Continuance of Laws, etc. Act 1739
- Parliament of Great Britain
- Long title: An Act for continuing the several Laws therein mentioned, relating to the Premiums upon the Importation of Masts, Yards, and Bowsprits, Tar, Pitch, and Turpentine; to British-made Sail Cloth, and the Duties payable on Foreign Sail Cloth; to the Greenland and to the Whale Fishery; for granting a further Bounty for all Ships employed in the Whale Fishery during the present War; for exempting Harponeers and others, employed in the Greenland Fishery Trade, from being impressed; and for giving further Time for the Payment of Duties omitted to be paid for the Indentures and Contracts of Clerks and Apprentices.
- Citation: 13 Geo. 2. c. 28
- Territorial extent: Great Britain

Dates
- Royal assent: 29 April 1740
- Commencement: 15 November 1739
- Repealed: 15 July 1867

Other legislation
- Amends: See § Continued enactments
- Repealed by: Statute Law Revision Act 1867
- Relates to: See Expiring laws continuance acts

Status: Repealed

Text of statute as originally enacted

= Continuance of Laws, etc. Act 1739 =

Act of the Parliament of Great Britain

The Continuance of Laws, etc. Act 1739 (13 Geo. 2. c. 28) was an act of the Parliament of Great Britain that continued various older acts.

== Background ==
In the United Kingdom, acts of Parliament remain in force until expressly repealed. Many acts of parliament, however, contained time-limited sunset clauses, requiring legislation to revive enactments that had expired or to continue enactments that would otherwise expire.

== Provisions ==
=== Continued enactments ===
Section 1 of the act continued the Preservation of Woods, America Act 1728 (25 Geo. 2. c. 35), "as relates to the Premiums upon Malts, Yards and Bowsprits, Tar, Pitch and Turpentine" from the expiration of those enactments until the end of the next session of parliament after 25 December 1750.

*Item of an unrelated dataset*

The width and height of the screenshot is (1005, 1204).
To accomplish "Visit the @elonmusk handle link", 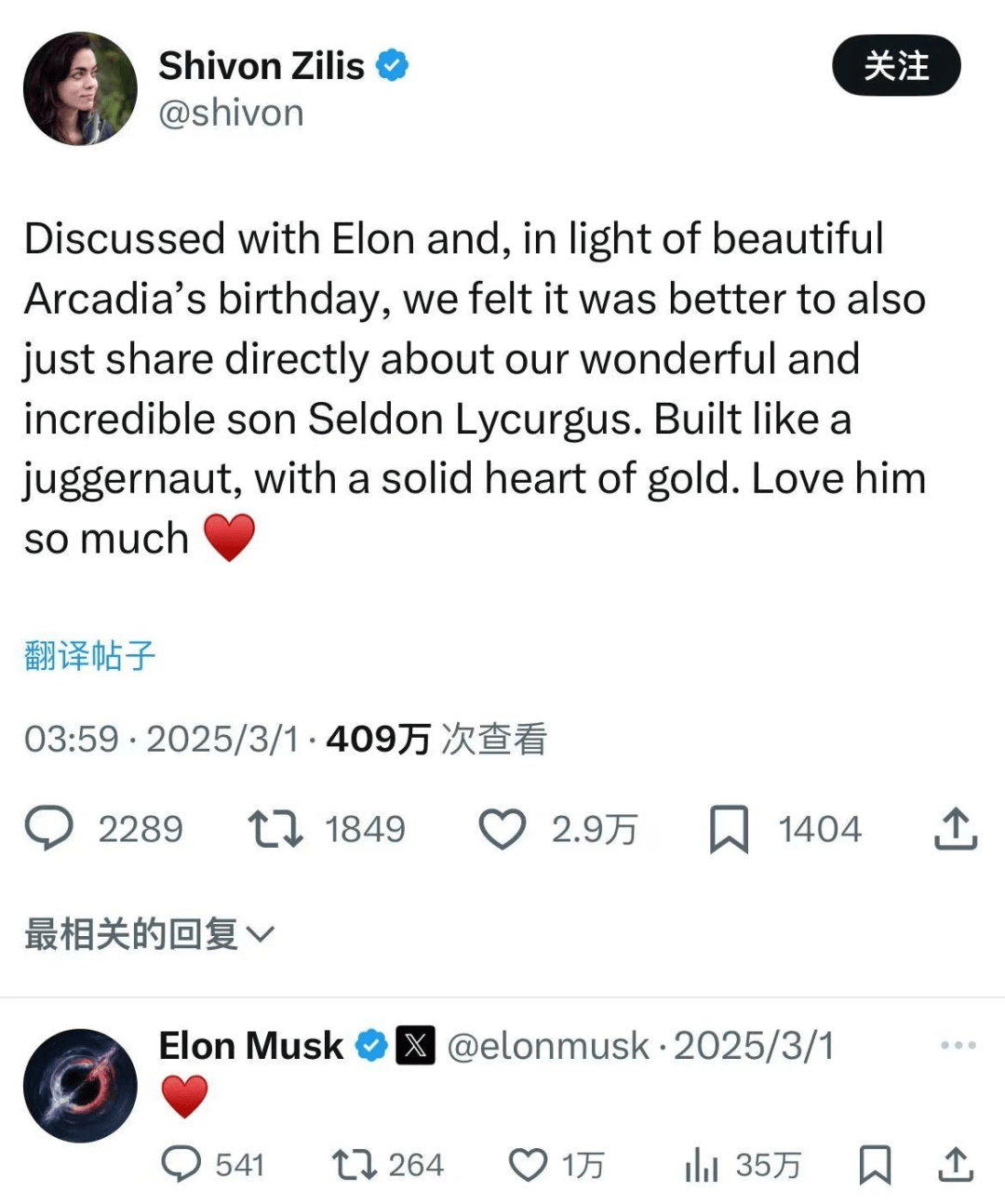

Section 2 of the act continued the Manufacture of Sail Cloth Act 1735 (9 Geo. 2. c. 37) from the expiration of the act until the end of the next session of parliament after 25 December 1750.

Section 3 of the act continued the Greenland Fishery Act 1731 (5 Geo. 2. c. 28) from the expiration of the act until the end of the next session of parliament after 25 December 1750.

Section 4 of the act continued the Whale Fishery Act 1732 (6 Geo. 2. c. 33) from the expiration of the act until the end of the next session of parliament after 25 December 1750.

Section 5 of the act provided that during wartime, an additional bounty of ten shillings per ton would be paid to masters or owners of Greenland whaling vessels, beyond the existing twenty shillings bounty, and protected harpooners, line-managers, and seamen in the Greenland fishery from impressment, allowing them to work in the coal trade when not whaling if they provided security to return to whaling.

Section 6 of the act provided that people who had neglected to pay stamp duties on apprenticeship or clerkship indentures, or omitted to record the full sums paid for such positions, could rectify these omissions by paying the required duties before 1 August 1740, and having the documents stamped before 29 September 1740, thereby validating the agreements and avoiding penalties.

== Legacy ==
The Select Committee on Temporary Laws, Expired or Expiring, appointed in 1796, inspected and considered all temporary laws, observing irregularities in the construction of expiring laws continuance acts, making recommendations and emphasising the importance of the Committee for Expired and Expiring Laws.

The whole act was repealed by section 1 of, and the schedule to, the Statute Law Revision Act 1867 (30 & 31 Vict. c. 59).